** Start **

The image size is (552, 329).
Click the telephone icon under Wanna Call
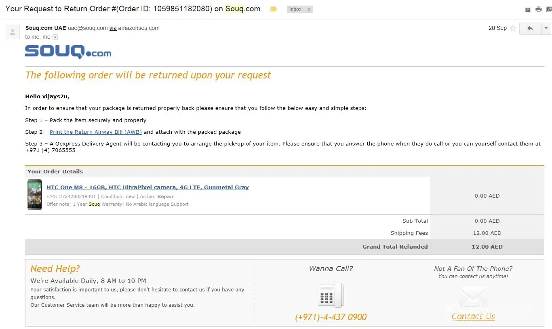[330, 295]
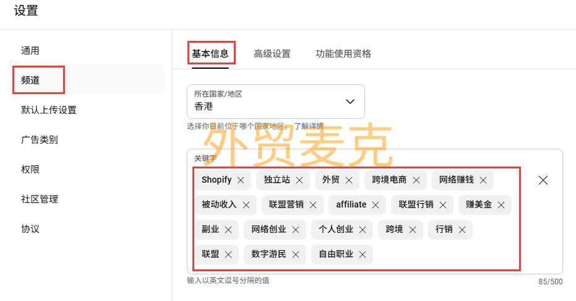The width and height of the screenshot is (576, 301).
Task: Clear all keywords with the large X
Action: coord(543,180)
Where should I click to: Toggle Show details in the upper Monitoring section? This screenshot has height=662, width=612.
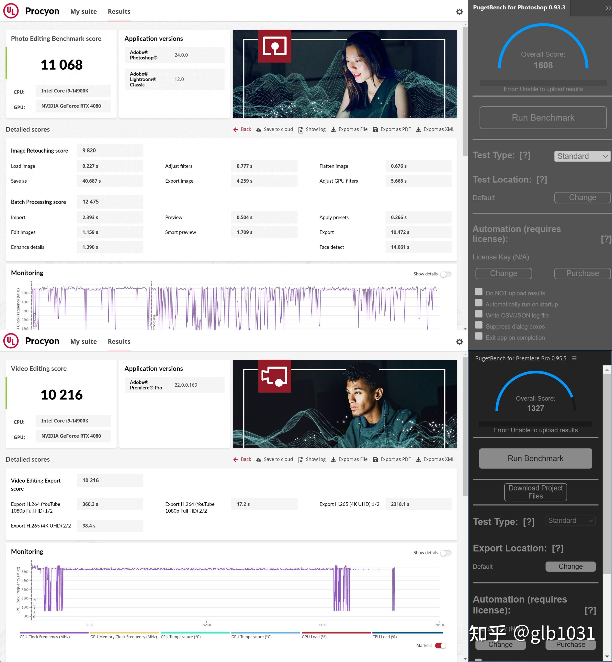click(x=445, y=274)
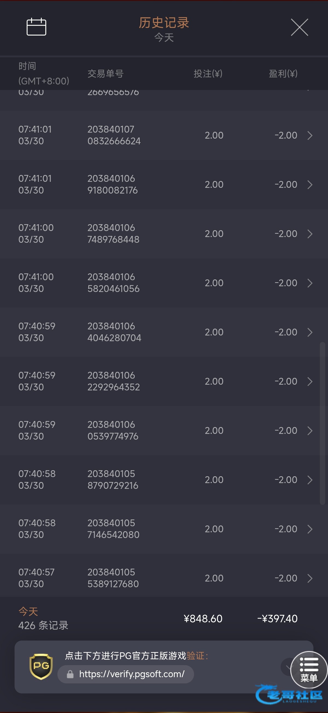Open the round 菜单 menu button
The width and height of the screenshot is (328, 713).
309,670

** End **

Work to be completed: Copy out the records from their first line through the line that contains "Action: coord(543,180)", both ends included. Leave the pictures out.

Correct response:
The image size is (552, 329).
Click the telephone icon under Wanna Call
[330, 295]
The width and height of the screenshot is (576, 301).
Task: Clear all keywords with the large X
Action: coord(543,180)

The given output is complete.